** TASK INPUT follows **

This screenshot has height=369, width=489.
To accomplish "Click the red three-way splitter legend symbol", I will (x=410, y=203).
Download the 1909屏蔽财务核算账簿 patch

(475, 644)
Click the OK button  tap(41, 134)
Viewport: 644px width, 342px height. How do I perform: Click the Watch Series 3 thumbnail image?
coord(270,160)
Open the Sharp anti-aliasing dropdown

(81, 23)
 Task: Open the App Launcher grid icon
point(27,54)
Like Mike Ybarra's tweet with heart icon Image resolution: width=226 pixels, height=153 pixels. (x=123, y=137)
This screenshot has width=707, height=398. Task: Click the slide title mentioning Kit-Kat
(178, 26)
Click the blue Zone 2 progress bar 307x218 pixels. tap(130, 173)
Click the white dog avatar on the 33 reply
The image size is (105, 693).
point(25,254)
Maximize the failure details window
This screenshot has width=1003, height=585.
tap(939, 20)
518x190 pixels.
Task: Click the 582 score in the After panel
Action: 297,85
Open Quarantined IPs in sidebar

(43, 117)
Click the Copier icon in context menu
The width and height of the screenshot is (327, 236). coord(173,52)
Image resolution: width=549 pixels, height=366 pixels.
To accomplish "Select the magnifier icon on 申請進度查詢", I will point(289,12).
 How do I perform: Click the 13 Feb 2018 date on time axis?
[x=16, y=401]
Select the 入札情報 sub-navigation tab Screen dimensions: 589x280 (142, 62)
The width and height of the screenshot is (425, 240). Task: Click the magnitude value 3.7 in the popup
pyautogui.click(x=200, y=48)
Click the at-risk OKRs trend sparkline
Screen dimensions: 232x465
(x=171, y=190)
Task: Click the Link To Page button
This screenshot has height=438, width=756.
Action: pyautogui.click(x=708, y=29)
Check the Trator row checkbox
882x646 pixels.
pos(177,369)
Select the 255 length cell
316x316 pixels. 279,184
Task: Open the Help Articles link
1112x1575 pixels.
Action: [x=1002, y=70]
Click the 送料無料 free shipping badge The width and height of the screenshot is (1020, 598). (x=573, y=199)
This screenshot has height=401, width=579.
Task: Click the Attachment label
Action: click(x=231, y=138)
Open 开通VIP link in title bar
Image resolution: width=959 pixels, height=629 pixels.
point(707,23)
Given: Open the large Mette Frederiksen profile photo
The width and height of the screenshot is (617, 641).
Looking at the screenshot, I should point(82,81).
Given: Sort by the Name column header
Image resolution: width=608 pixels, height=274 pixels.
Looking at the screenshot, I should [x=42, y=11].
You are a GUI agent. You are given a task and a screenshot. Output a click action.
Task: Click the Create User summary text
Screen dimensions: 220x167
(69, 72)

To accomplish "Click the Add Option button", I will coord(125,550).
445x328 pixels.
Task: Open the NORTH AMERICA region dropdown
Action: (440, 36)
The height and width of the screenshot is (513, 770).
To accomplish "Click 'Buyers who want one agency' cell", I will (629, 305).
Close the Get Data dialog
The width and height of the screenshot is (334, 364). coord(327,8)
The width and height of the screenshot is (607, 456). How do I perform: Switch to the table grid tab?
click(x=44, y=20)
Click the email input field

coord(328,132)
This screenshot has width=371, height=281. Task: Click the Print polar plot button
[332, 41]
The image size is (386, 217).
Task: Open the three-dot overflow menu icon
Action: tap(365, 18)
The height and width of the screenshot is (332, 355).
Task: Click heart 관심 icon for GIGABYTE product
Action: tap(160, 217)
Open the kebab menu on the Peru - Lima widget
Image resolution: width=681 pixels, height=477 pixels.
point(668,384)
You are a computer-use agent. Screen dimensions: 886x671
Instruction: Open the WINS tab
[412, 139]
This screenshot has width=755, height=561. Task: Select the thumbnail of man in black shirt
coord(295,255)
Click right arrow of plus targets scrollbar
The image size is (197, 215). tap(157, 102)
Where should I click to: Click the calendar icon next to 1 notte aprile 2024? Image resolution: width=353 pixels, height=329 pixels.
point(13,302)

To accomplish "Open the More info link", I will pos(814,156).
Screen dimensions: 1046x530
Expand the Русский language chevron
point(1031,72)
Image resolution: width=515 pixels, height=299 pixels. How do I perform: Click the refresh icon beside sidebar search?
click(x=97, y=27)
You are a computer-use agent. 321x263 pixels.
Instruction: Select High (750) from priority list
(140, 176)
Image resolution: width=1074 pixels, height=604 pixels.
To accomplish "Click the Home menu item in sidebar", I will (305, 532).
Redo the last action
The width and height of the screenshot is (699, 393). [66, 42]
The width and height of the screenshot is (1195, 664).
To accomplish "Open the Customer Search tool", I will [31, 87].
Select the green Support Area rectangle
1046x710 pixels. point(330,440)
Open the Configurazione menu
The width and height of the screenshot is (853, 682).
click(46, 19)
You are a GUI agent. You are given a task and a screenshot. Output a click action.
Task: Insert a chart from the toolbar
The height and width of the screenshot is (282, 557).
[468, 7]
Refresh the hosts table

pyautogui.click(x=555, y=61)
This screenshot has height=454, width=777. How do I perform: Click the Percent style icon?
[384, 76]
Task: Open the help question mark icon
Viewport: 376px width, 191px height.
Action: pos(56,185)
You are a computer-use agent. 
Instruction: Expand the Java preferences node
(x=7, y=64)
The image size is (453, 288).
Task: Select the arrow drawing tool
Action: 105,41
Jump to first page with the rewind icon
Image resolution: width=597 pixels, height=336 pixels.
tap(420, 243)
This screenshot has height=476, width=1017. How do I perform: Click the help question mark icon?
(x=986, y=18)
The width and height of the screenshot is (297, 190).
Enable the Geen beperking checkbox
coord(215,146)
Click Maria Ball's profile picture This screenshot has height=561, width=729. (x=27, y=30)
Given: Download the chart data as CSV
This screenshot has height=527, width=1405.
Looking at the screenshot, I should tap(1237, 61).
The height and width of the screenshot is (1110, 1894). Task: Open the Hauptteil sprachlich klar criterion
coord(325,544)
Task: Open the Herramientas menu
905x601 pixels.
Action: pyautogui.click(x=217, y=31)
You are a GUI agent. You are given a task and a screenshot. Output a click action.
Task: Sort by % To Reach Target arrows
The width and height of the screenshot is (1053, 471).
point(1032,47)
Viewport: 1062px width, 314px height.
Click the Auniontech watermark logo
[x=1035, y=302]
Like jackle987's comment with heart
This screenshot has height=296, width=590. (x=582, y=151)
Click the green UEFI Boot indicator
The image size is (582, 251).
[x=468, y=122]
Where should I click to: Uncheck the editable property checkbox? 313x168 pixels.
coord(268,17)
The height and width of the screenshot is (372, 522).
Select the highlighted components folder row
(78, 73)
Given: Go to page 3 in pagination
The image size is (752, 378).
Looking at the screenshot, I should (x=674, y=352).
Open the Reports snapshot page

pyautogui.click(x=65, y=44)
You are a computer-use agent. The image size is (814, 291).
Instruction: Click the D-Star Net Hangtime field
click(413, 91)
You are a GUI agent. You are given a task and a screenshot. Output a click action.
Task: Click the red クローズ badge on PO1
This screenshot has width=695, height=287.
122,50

** End of TASK INPUT **

▶ [TASK PROMPT] Lines from the entries that contain the string "chart" must be found and copied.

▶ [THE ANSWER]
Task: Insert a chart from the toolbar
Given: Download the chart data as CSV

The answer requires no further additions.